Efendimiz Hz. Muhammed'in (sav) bizzat maruz kaldığı vandalizme karşı sergilediği tavır bize örnek olmalıdır. Başta Ebu Cehil olmak üzere müşriklerin sergilediği zulümlere karşı Efendimiz, onları yumuşak bir lisanla hak ve hakikate davet etmeye devam etmiştir.
Okumak, anlamak ve anlatmak zorunda olduğumuz Kur'an'ı Kerim'de bozgunculuk yapanlara karşı takınılması gereken tavır şu şekilde anlatılmaktadır: "Allah'ın rahmetiyle onlara karşı yumuşak davrandın, yoksa kaba ve katı yürekli olsaydın mutlaka yanından ayrılıp giderlerdi. Bağışla onları, yargılanmalarını dile onların, iş hususunda danış onlarla. Fakat işe girişmeyi de kurdun mu dayan Allah'a. Şüphe yok ki Allah, dayananları sever."
Vandalizme aynıyla cevap vermek asla çözüm olmayacaktır. Bu yüzden şiddet ve terör içeren eylemlerden uzak durmalı, bu yönde yapılacak girişimlere ise destek vermemeliyiz.
Bizi öldürmek üzere hamle yapanlar bizde dirilmediği müddetçe şiddetin dozu her geçen gün artacaktır.
2006 yılında bir Suriye gezisine iştirak etmiştim. Birçok şehrini gezme, görme fırsatımız olmuştu. Şam, Halep, Hama ve Humusta perşembe günleri ikindi namazı sonrası bütün mescit, cami ve sokaklarda Kur'an-ı Kerim'in okunması beni çok etkilemişti. Namaz sonrası çocuk, yetişkin herkes Kur'an okuyordu. Sokaklardan semaya, okunan ayetlerin rayihası yayılıyordu adeta.
İki sene sonra 2008'de bir vesileyle tekrar Suriye'ye gittim. İki sene öncesinde Şam sokaklarında gördüğüm manzara değişmişti, ziyadesiyle farklılık arz eden bir şehirle karşı karşıyaydım. Bistro kültürü olarak ifade edilen kafeler Şam cadde ve sokaklarını sarmış, Kur'an sesleri kesilmişti. Adeta Kur'an terk edilmişti!

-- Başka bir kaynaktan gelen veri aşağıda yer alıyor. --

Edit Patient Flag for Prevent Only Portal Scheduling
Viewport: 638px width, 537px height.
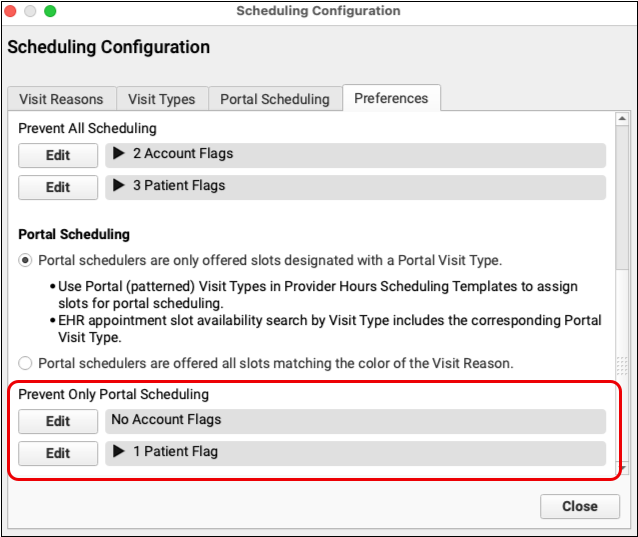[x=58, y=453]
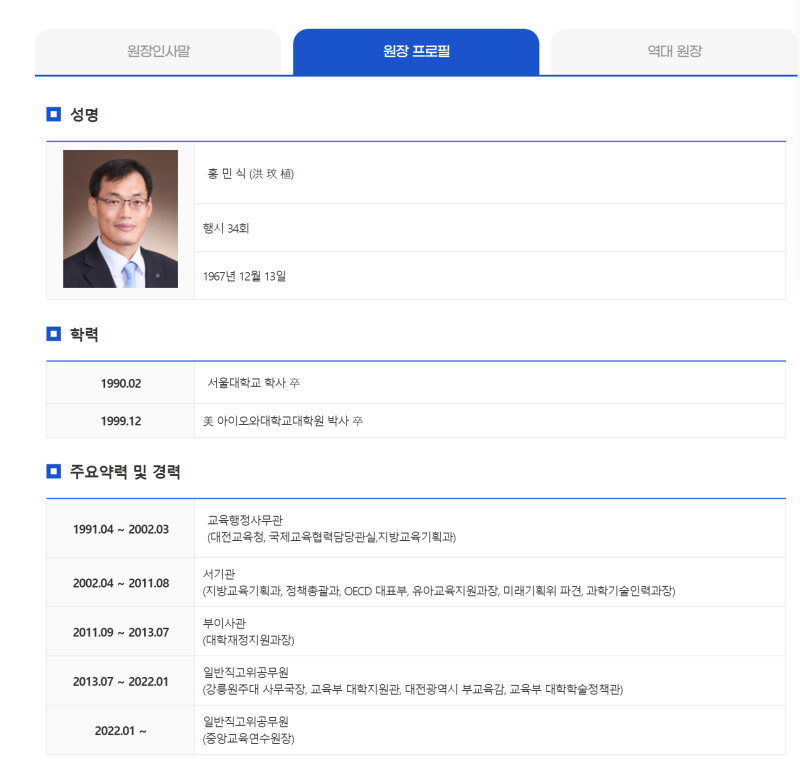Click the 중앙교육연수원장 career entry
This screenshot has height=775, width=800.
pos(250,739)
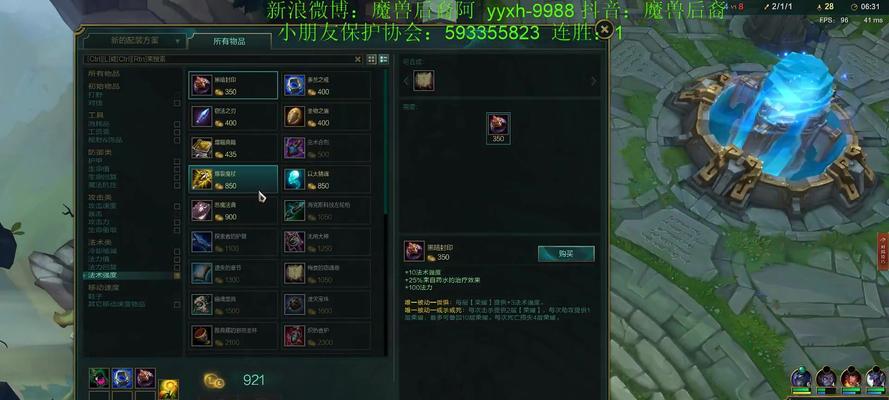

Kur'an'ın müjde ve tehditlerine aldırmayan, lafzını okumayı terk eden, O'na değer vermeyip O'ndaki ayetlerin ne söylediğine aldırış etmeyenleri gördükçe üzülen Efendimiz (sav) Allah'a şikâyette bulunur. Bunun üzerine ayet nazil olur: "Peygamber: 'Rabbim! Şüphesiz kavmim bu Kur'an'ı ihmal edip büsbütün terk ettiler.' dedi."
Bir hadis-i şerifte de şöyle buyrulur: "Kim, Kur'an'ı öğrenir de Mushaf'ını asar, onu sık sık okumaz ve yüzüne bakmazsa, kıyamet günü Kur'an gelir, o kişinin yakasına yapışır ve: 'Ey Âlemlerin Rabbi! Bu kulun beni terk etti ve benden uzak durdu. Aramızda sen hüküm ver!' diye şikâyette bulunur."
Bu nedenle başta kendimiz ve ailemiz olmak üzere önce Kur'an'ı okumakla işe başlamalıyız. Düzenli okumalar sonrası O'nu anlamaya çalışmalı ve anlatmak için de elimizden gelen her gayreti sergilemeliyiz.
Tabii ki burada işin asıl kısmı Diyanet İşleri Başkanlığı'na düşmektedir. Diyanet, başta ülkemizde olmak üzere daha sonra da Avrupa'da bulunan temsilcilikleri aracılığıyla Kur'an'ı okuma ve anlatma kampanyası başlatmalıdır.
STK'ların da katılımıyla hızla büyüyecek olan ve özünde sevgi ve anlayışı barındıran bu karşılık eminim ki vicdan sahibi olanların kalplerinde etkisini gösterecektir.